So if you have a system that does that for you, and does the end to end VOQ and does the cell assembly reassembly?
That pretty much solved that operational nightmare. This is what’s known as the cross bisectional bandwidth problem. When you have an Ethernet or anything packet based or affected by flows, the cross bisectional bandwidth degrades. When you have a DDC solution, cross bisectional bandwidth is equal to the bandwidth of your network interfaces. Just one to one. Actually, a bit more, just like I said before, because of the overheads. Okay. And so, just so I understand, in my little network diagram I’ve got in my head, my top of rack switch has divided this frame into cells. Cell A is going to spine one, Cell B is going to spine two, and so on and so on. Yes, exactly. And each one of those cell switches just send it to the destination top of like, let’s call it x. And he reassembles everything. Got it? Okay. If you will, try to compare it also to a Clos you would often hear also talks about what about reordering. So that’s, I think that’s the exact place where there’s no reordering at the endpoint or at the top of work. You don’t need a super nick or a DPU to handle the reordering for you. It happens on the fabric itself. So the key point is that all of those functionalities like VOQ, congestion control, reordering, they’re all handled on the network layer, they’re not handled on the server or on the GPU. So you don’t need unique hardware for that. You can pretty much support any NIC that you have out there. And it doesn’t have to be a special NIC just specifically for AI because the network can handle it for you.
So I think this notion of scheduled fabric also has something called credits, credit based forwarding. Can we get into how that works and what role it plays?
Yeah, traffic coming in. There is an internal signaling mechanism between endpoints of the fabric. Indications that are being signaled from the receiving end as to the capacity, the amount of bandwidth that it can absorb. Then and only then, traffic is being sent onto the fabric layer to the spine layer of the DDC. Up until that point, traffic is being held on the ingress and not injected into the network. And these mechanisms are hardware based and they’re active all the time.

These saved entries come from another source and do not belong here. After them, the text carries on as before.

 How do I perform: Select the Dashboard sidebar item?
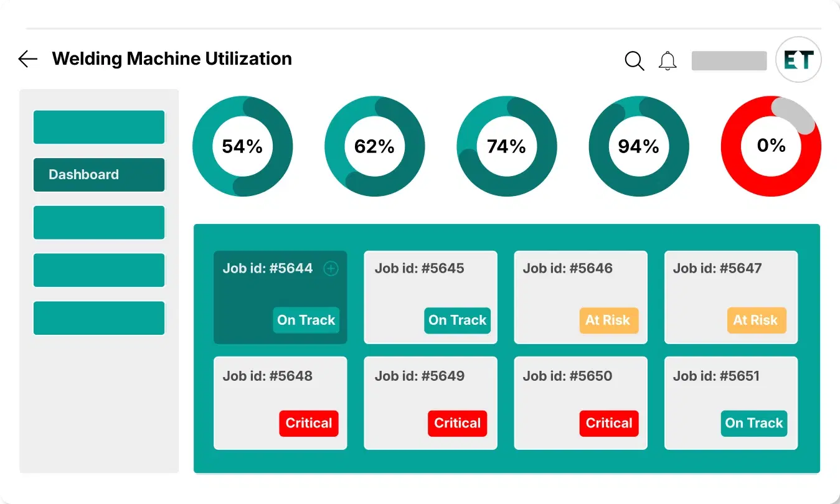point(99,175)
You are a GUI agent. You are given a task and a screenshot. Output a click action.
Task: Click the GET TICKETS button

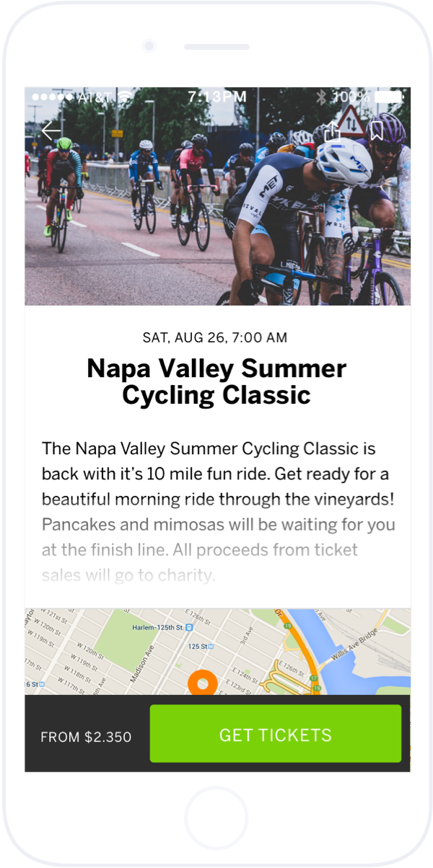[x=275, y=734]
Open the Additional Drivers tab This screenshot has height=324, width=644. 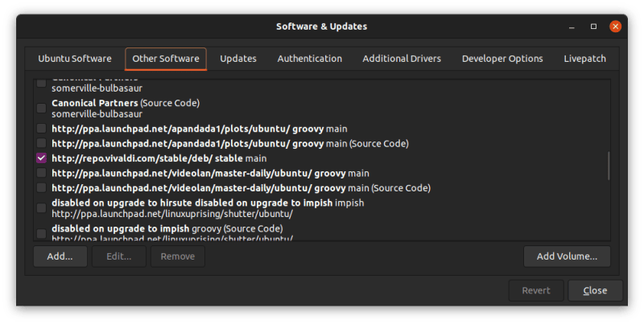tap(402, 59)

So endpoints are always aware of what’s going on on the farthest end of the receiving side of a packet.
And when you say an endpoint, are you talking about the GPU or the NIC or the top of rack switch. What constitutes the endpoint?

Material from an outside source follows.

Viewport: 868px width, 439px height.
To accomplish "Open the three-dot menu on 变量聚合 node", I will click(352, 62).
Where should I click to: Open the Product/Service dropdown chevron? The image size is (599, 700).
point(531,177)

In this case, it’s the network interface on the receiving NCP. Okay. This mechanism is active within the inbounds of the, of the DDC. It doesn’t extrapolate itself onto the GPU or involves the smartNIC or NIC or any other server endpoint. Okay.
And in my mental model, the NCP I’m thinking of is like a top of rack switch. So the top of of rack switch is a receiver, and it’s essentially controlling the rate at which traffic is coming into the fabric from the other end, from the ingress, is that right?
Yes. It’s very similar to how a flow control mechanism would work. You actually know how much traffic you can absorb within your buffers and you have to communicate back to the senders. Hold off for a second. I don’t have enough room in my buffer. So that entire logic exists within the networking infrastructure between the top of rack and the fabric switches. Okay, so I’m a receiver and I’m essentially signaling back to an ingress switch. Wait, I’m not ready to receive traffic, but when I am ready, I send you, I guess, a credit that says you are now allowed to send to me. Yes, exactly. And that credit pretty much tells you you can now send traffic on that specific virtual queue. So you have the visibility of all the egress queues in the systems of all the other top of racks. And once you have credits, you can send traffic. If there are none, you will not send any traffic. That pretty much eliminates the in cast congestion scenario. You usually see in a standard if on a network where packet is being sent, but only on the remote side, you see an issue because suddenly there’s buffers there. And then you would start seeing ECN or all kinds of other mechanisms that help you to maybe try to mitigate the problem after it happened. That’s the key point. Once there is a problem, then there’s systems and ways to try to maybe optimize it later on. But the whole trick is to try to avoid it to begin with. Right. The whole idea is that we want to make sure we don’t need to retransmit. Exactly. Yeah. It’s a funny mix of, I think of standard things and then some, not standard things that are going on here to make all of this work. Like things like ECN, congestion, notification, that kind of stuff has been around forever, and then breaking things into cells. And the way we’re handling VOQs and some of this other stuff is a bit unusual, I think a lot of network engineers would not have run into this before or it was happening inside their chassis switches and they just didn’t know exactly. I think the latter is one. I mean it’s existing for many, many years in every incumbent chassis. It was never distributed. It was always just a simple switch at the hyperscalers or cloud infrastructure and there was no communication between all the other switches, just pure routing. But if you take a look at the chassis 15 years ago it was the same architecture, nothing changed really.
Well, talk to us about Ethernet chipsets. You guys don’t make hardware, you’re an operating system manufacturer. So what chipsets, what kind of switches would I be running this on? So you ride with a software company?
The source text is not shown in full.